Work to complete: Reproduce every item below character for character, with no changes.

### Entries shown ###

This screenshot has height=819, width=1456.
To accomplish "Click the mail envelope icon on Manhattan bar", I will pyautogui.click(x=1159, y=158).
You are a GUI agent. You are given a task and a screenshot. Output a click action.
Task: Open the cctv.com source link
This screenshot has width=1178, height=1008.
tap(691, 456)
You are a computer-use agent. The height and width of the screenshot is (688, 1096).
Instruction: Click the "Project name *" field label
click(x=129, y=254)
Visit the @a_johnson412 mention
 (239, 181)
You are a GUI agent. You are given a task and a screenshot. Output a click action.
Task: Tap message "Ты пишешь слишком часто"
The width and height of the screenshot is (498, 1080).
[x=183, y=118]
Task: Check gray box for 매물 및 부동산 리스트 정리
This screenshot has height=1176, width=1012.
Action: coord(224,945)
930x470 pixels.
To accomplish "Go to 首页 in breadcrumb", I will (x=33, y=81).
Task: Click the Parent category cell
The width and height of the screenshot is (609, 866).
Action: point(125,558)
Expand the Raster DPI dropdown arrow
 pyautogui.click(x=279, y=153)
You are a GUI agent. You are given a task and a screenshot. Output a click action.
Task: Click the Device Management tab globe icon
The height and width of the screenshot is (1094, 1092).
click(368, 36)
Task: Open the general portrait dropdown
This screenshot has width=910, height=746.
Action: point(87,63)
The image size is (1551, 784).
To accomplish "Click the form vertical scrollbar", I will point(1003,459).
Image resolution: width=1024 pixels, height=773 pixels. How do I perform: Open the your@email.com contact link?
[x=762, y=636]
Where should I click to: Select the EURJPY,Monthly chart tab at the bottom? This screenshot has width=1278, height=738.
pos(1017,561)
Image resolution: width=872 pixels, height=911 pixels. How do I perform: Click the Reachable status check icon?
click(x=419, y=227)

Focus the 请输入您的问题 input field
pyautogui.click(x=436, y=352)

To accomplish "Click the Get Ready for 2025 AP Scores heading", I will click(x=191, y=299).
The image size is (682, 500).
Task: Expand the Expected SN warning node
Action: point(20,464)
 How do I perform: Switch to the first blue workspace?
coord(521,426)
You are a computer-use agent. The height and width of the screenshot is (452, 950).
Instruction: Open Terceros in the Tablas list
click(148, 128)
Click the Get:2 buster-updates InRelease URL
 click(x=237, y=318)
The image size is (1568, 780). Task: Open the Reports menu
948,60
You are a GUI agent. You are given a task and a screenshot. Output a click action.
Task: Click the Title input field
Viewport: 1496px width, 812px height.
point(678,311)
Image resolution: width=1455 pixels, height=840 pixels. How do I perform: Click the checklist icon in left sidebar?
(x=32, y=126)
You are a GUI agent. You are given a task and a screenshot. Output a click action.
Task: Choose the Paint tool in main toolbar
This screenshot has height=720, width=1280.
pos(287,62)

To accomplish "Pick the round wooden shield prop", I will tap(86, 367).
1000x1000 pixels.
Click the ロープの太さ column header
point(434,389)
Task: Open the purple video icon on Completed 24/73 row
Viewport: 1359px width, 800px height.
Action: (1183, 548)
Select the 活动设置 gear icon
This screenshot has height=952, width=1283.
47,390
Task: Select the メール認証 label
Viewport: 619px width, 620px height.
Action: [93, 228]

###

Response for this exercise:
This screenshot has height=819, width=1456.
To accomplish "Click the mail envelope icon on Manhattan bar", I will pyautogui.click(x=1159, y=158).
You are a GUI agent. You are given a task and a screenshot. Output a click action.
Task: Open the cctv.com source link
This screenshot has width=1178, height=1008.
tap(691, 456)
You are a computer-use agent. The height and width of the screenshot is (688, 1096).
Instruction: Click the "Project name *" field label
click(x=129, y=254)
Visit the @a_johnson412 mention
 (239, 181)
You are a GUI agent. You are given a task and a screenshot. Output a click action.
Task: Tap message "Ты пишешь слишком часто"
The width and height of the screenshot is (498, 1080).
[x=183, y=118]
Task: Check gray box for 매물 및 부동산 리스트 정리
This screenshot has height=1176, width=1012.
Action: coord(224,945)
930x470 pixels.
To accomplish "Go to 首页 in breadcrumb", I will (x=33, y=81).
Task: Click the Parent category cell
The width and height of the screenshot is (609, 866).
Action: point(125,558)
Expand the Raster DPI dropdown arrow
 pyautogui.click(x=279, y=153)
You are a GUI agent. You are given a task and a screenshot. Output a click action.
Task: Click the Device Management tab globe icon
The height and width of the screenshot is (1094, 1092).
click(368, 36)
Task: Open the general portrait dropdown
This screenshot has width=910, height=746.
Action: point(87,63)
The image size is (1551, 784).
To accomplish "Click the form vertical scrollbar", I will point(1003,459).
Image resolution: width=1024 pixels, height=773 pixels. How do I perform: Open the your@email.com contact link?
[x=762, y=636]
Where should I click to: Select the EURJPY,Monthly chart tab at the bottom? This screenshot has width=1278, height=738.
pos(1017,561)
Image resolution: width=872 pixels, height=911 pixels. How do I perform: Click the Reachable status check icon?
click(x=419, y=227)

Focus the 请输入您的问题 input field
pyautogui.click(x=436, y=352)

To accomplish "Click the Get Ready for 2025 AP Scores heading", I will click(x=191, y=299).
The image size is (682, 500).
Task: Expand the Expected SN warning node
Action: point(20,464)
 How do I perform: Switch to the first blue workspace?
coord(521,426)
You are a computer-use agent. The height and width of the screenshot is (452, 950).
Instruction: Open Terceros in the Tablas list
click(148, 128)
Click the Get:2 buster-updates InRelease URL
 click(x=237, y=318)
The image size is (1568, 780). Task: Open the Reports menu
948,60
You are a GUI agent. You are given a task and a screenshot. Output a click action.
Task: Click the Title input field
Viewport: 1496px width, 812px height.
point(678,311)
Image resolution: width=1455 pixels, height=840 pixels. How do I perform: Click the checklist icon in left sidebar?
(x=32, y=126)
You are a GUI agent. You are given a task and a screenshot. Output a click action.
Task: Choose the Paint tool in main toolbar
This screenshot has height=720, width=1280.
pos(287,62)

To accomplish "Pick the round wooden shield prop", I will tap(86, 367).
1000x1000 pixels.
Click the ロープの太さ column header
point(434,389)
Task: Open the purple video icon on Completed 24/73 row
Viewport: 1359px width, 800px height.
Action: (1183, 548)
Select the 活动设置 gear icon
This screenshot has height=952, width=1283.
47,390
Task: Select the メール認証 label
Viewport: 619px width, 620px height.
Action: [93, 228]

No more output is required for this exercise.